◆ **Job**:
Render the listing from the line containing "Identify the location" through the line containing "(1196, 190)." as a Markdown table with the columns Row and Listing line, omitting blank lines and pictures.

◆ **The data**:
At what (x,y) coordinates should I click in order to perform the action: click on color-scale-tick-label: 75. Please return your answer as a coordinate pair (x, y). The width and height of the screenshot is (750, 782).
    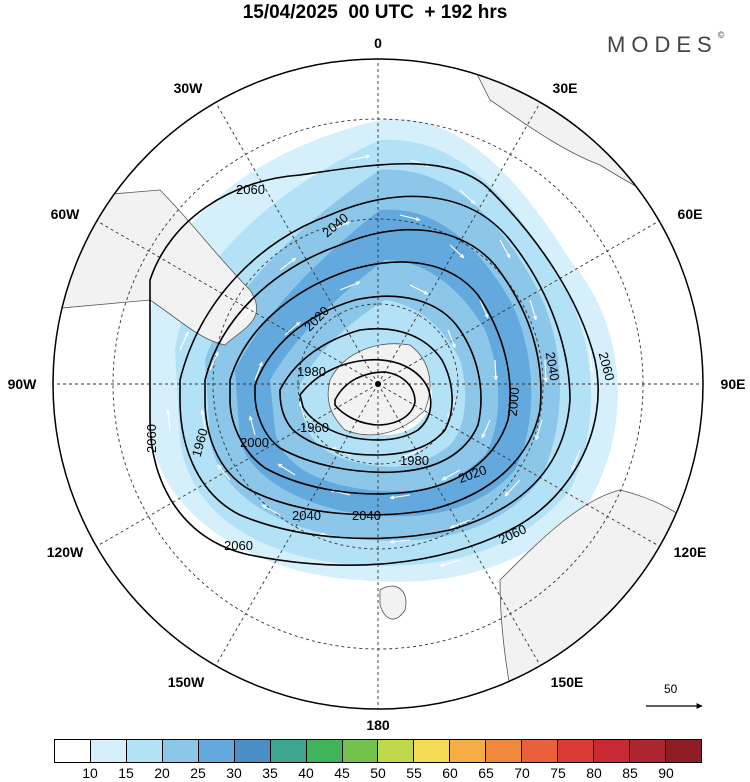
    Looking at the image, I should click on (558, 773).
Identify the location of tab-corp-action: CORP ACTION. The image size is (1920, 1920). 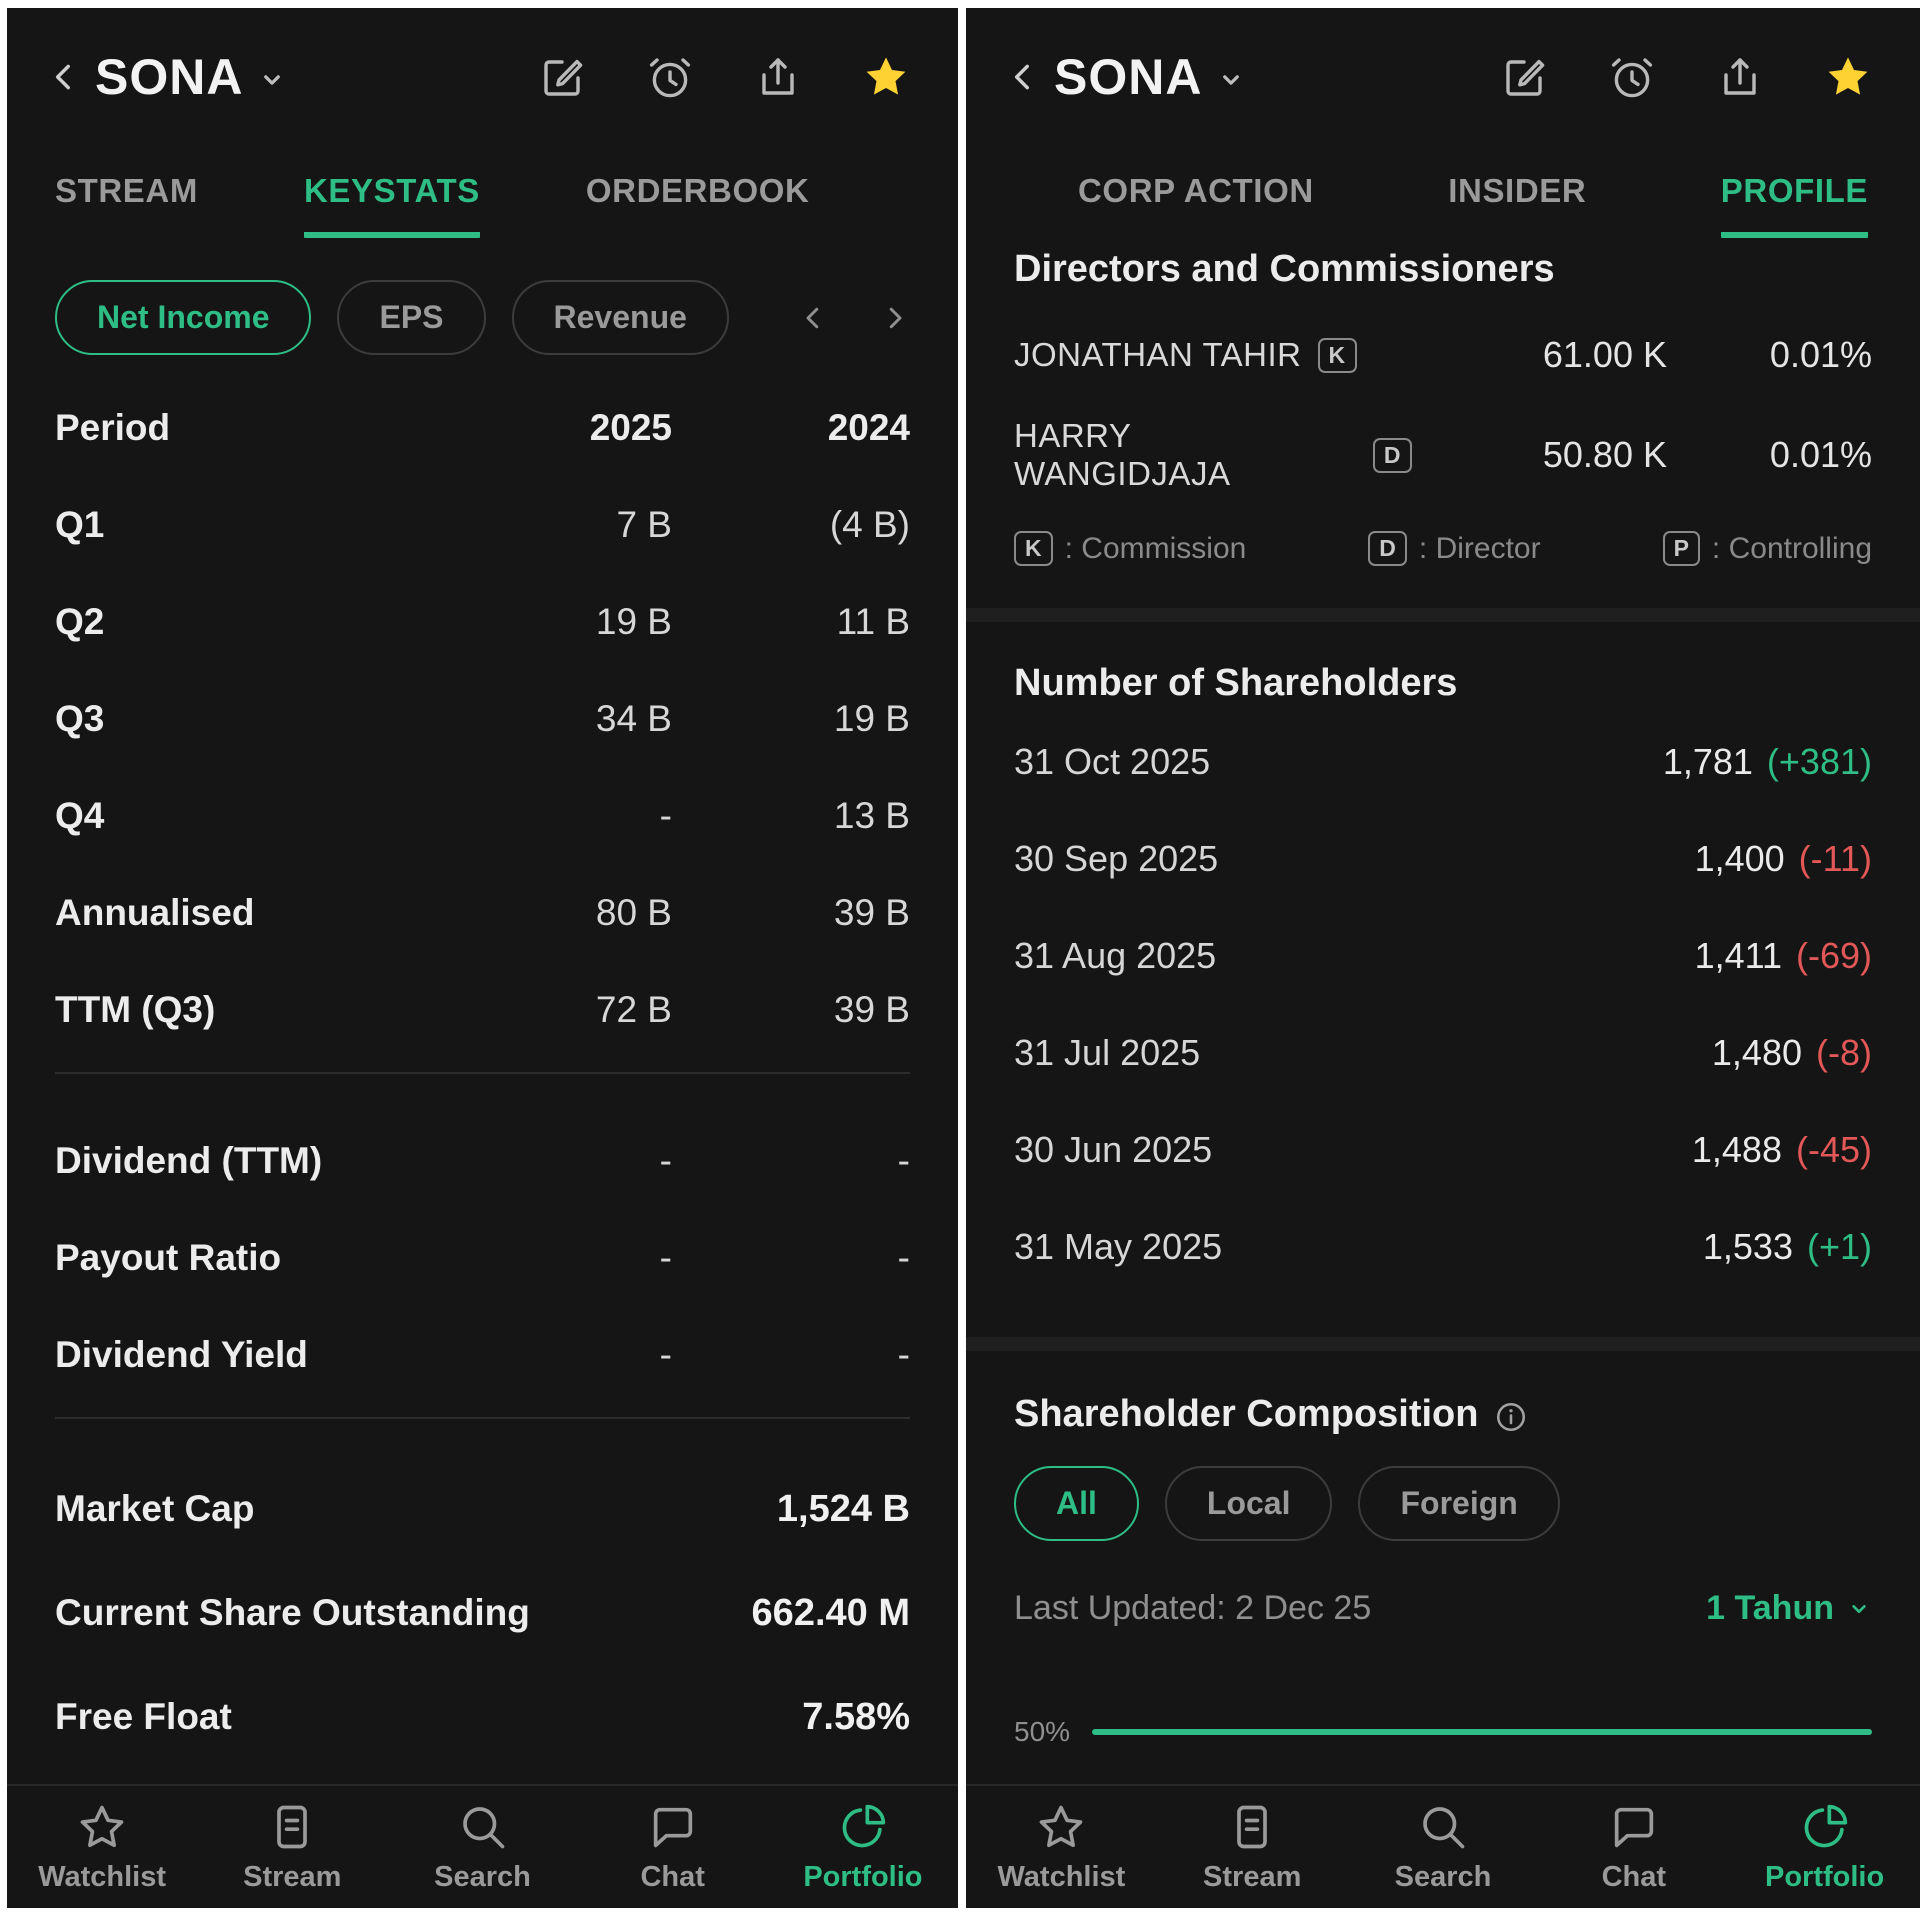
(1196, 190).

==

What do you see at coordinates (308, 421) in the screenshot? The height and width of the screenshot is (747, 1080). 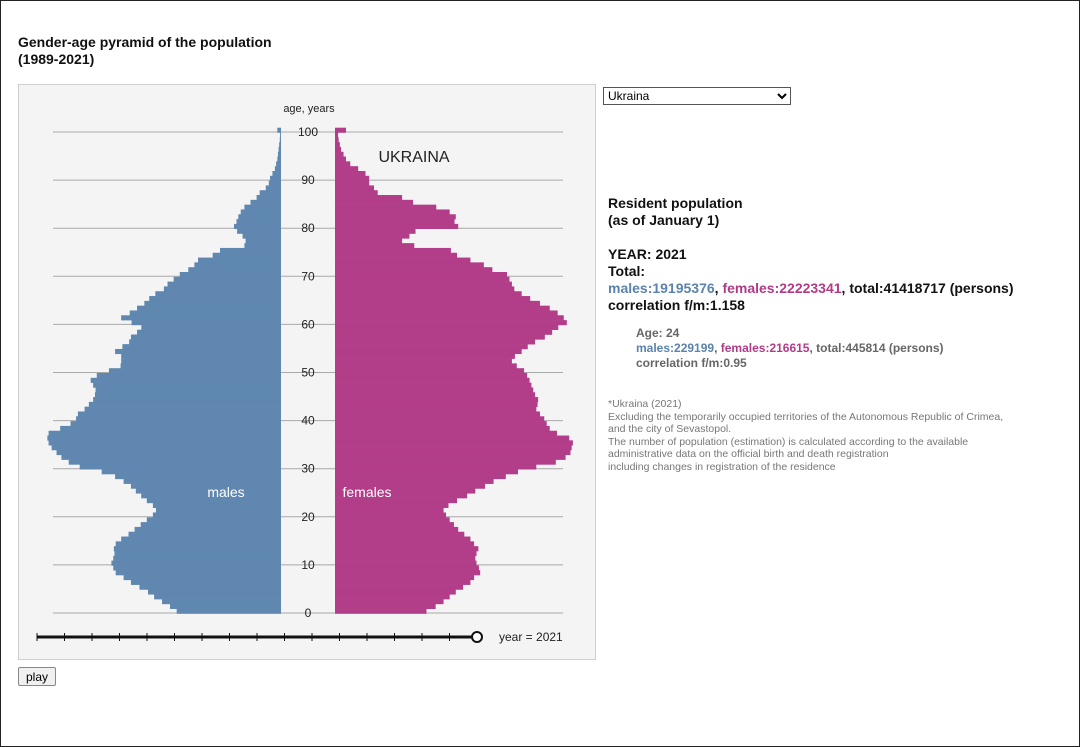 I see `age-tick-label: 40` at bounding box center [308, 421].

◆ **Written solution**:
| Row | Listing line |
|---|---|
| 1 | Identify the location of tab-corp-action: CORP ACTION. The image size is (1920, 1920).  |
| 2 | (1196, 190). |